== Work to complete ==
**a.** Update the burrito passage from "The purist position" up to and including "are sandwiches either.", replacing "baguette" with "roll".
**b.** In the burrito passage, which dictionary did the judge cite when siding with Qdoba?

This is the position of the State of Massachusetts, which in 2006 ruled in White City Shopping Center v. PR Restaurants that a burrito is not a sandwich. The case turned on a non-compete clause in a Panera lease that prohibited other tenants from selling sandwiches. A Qdoba opened in the same plaza. Panera sued. The judge sided with Qdoba, citing Webster's: a sandwich requires "two thin pieces of bread, usually buttered, with a thin layer (as of meat, cheese, or savory mixture) spread between them."

The purist position has the appeal of clarity. It draws a line and holds it. The trouble is that the line, drawn this way, excludes things almost everyone calls sandwiches. The Cubano is pressed into a single compressed object. The Vietnamese bánh mì uses a baguette with one continuous crust. The Italian panini is, by definition, pressed flat. By a strict structural reading, none of these are sandwiches either.

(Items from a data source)
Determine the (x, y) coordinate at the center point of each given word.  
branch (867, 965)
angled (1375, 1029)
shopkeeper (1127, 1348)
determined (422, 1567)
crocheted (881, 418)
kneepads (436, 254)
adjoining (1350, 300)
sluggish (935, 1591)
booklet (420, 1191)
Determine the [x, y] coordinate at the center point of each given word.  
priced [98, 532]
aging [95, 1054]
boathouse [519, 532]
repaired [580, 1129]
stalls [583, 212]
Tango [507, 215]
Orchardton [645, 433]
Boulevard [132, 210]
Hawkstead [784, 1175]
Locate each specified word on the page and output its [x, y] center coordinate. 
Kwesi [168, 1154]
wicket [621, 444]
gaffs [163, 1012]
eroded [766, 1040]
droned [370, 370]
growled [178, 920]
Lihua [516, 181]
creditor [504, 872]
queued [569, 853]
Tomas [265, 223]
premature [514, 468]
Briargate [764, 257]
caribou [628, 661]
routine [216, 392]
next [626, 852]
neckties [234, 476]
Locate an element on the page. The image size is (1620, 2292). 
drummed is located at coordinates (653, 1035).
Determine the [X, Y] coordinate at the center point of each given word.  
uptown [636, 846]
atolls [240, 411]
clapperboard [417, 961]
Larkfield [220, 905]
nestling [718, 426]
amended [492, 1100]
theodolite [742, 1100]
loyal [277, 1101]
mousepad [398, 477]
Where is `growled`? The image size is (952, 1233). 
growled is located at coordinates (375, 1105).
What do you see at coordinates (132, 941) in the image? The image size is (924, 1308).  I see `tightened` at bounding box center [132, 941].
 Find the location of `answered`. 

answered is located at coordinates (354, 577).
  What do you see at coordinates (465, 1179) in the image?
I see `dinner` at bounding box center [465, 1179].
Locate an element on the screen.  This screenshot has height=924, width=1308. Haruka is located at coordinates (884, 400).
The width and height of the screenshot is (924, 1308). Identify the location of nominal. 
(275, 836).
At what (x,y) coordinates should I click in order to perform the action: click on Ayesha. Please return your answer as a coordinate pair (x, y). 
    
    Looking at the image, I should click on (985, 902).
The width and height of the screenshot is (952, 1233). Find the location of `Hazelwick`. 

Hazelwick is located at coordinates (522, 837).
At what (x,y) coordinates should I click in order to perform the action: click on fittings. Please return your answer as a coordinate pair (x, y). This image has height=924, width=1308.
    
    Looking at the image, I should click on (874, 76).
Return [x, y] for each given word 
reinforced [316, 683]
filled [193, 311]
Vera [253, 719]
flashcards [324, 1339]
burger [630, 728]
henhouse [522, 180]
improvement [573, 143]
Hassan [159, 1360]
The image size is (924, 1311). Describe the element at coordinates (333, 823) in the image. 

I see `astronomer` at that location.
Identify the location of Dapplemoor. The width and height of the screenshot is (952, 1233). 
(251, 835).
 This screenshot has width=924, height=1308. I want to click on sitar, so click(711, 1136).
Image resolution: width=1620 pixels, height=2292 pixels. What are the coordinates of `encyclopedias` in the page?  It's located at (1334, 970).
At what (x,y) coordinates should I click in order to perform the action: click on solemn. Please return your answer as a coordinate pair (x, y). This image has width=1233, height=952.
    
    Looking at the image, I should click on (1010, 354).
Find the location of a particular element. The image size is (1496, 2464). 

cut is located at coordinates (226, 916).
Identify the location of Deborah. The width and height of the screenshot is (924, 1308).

== Answers for the tasks ==
**a.**
The purist position has the appeal of clarity. It draws a line and holds it. The trouble is that the line, drawn this way, excludes things almost everyone calls sandwiches. The Cubano is pressed into a single compressed object. The Vietnamese bánh mì uses a roll with one continuous crust. The Italian panini is, by definition, pressed flat. By a strict structural reading, none of these are sandwiches either.

**b.** Webster's